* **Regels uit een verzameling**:
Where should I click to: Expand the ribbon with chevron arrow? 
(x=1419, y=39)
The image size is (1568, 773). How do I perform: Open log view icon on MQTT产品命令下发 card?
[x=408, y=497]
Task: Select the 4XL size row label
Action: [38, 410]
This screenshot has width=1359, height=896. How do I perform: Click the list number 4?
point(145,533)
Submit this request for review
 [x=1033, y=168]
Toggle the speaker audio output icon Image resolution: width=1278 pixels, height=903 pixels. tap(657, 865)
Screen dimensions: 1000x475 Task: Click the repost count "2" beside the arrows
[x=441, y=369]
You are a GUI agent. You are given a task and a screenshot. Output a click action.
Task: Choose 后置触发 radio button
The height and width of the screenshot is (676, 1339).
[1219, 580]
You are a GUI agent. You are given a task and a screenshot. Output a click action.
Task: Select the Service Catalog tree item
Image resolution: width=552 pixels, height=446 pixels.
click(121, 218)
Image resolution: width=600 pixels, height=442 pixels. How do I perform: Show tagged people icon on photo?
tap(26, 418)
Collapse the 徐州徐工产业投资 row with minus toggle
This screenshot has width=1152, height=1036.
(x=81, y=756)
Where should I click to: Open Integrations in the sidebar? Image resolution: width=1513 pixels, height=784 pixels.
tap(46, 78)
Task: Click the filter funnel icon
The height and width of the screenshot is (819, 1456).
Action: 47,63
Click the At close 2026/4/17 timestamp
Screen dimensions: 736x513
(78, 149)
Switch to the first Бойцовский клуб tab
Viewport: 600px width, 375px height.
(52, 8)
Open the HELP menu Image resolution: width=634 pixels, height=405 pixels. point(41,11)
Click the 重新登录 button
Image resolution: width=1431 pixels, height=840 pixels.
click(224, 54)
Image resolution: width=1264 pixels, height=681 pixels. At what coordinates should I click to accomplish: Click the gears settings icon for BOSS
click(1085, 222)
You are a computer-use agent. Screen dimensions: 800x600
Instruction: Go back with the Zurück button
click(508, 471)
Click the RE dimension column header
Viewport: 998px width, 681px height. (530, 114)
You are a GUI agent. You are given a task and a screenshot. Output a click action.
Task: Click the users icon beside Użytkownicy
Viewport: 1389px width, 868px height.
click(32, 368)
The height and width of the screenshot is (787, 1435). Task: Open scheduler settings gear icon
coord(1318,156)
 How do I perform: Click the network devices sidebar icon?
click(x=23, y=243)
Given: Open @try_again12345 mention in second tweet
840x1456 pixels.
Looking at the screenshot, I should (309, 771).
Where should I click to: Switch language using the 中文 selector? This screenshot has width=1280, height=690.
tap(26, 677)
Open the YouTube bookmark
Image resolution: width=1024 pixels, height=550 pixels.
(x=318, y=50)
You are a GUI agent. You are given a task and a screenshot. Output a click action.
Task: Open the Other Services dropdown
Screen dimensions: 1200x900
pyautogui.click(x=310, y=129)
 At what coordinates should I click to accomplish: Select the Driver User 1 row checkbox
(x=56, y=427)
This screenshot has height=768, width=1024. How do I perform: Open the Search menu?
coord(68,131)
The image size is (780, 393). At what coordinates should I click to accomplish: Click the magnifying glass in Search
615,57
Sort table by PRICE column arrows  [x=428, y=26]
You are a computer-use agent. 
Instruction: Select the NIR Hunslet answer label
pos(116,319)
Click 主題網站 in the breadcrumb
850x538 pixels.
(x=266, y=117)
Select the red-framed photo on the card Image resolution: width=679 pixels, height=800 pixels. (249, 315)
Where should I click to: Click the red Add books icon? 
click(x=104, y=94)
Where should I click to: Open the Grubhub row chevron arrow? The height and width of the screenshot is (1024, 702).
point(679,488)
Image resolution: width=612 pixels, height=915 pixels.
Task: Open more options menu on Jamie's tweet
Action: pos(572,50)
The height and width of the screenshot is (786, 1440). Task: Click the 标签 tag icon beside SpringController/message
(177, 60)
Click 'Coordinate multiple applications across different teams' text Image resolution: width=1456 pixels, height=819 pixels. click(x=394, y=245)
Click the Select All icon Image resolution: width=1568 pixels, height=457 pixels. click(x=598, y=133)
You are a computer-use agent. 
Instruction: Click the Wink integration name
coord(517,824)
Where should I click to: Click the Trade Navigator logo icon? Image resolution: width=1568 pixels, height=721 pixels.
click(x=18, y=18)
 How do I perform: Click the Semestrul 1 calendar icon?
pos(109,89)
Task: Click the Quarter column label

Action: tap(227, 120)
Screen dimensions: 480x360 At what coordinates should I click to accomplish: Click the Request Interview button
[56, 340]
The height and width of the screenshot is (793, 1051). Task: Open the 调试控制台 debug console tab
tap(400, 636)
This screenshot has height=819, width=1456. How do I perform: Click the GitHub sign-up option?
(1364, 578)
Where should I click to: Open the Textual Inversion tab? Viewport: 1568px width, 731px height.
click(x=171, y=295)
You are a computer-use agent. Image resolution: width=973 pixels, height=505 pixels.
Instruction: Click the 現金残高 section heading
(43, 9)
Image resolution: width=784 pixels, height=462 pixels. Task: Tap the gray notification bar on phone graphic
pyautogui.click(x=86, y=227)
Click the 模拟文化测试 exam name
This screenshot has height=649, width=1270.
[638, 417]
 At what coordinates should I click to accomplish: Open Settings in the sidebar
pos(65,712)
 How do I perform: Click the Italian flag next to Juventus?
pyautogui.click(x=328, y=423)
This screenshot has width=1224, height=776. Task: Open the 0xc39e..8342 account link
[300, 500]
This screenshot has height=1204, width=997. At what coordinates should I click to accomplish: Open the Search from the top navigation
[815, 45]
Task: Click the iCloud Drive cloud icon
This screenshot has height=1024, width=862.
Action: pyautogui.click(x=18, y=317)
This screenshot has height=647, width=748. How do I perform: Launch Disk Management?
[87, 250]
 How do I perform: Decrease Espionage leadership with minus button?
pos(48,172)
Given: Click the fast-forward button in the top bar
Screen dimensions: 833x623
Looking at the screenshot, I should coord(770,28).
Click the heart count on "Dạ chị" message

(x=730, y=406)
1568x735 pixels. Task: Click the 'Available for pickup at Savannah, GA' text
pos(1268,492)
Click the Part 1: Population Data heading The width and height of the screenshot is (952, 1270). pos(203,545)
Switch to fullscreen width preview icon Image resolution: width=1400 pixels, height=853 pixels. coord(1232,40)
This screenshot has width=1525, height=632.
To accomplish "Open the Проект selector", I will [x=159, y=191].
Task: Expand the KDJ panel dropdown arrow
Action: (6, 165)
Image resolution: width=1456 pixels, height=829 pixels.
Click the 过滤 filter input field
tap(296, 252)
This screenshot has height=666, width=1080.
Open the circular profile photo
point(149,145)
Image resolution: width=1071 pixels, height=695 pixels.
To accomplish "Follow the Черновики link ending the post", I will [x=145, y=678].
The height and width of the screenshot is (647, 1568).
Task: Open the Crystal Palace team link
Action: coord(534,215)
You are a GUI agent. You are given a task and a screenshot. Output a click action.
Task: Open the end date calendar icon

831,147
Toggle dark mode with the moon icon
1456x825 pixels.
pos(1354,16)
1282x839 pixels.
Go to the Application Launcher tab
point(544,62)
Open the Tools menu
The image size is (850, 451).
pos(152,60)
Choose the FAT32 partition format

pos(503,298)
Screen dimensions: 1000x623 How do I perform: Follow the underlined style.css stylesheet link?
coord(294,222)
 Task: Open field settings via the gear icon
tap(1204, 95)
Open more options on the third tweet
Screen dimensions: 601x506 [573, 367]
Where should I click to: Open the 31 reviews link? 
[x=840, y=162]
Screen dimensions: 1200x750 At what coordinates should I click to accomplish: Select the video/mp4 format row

* **Gesteld doel**:
Filter de regels hierboven en neem elke regel over waarin de tekenreeks "size" voorkomt.

* **Antwoord**:
The image size is (1568, 773). How do I perform: Open log view icon on MQTT产品命令下发 card?
Task: Select the 4XL size row label
The image size is (780, 393). At what coordinates should I click to accomplish: Click the magnifying glass in Search
The image size is (850, 451).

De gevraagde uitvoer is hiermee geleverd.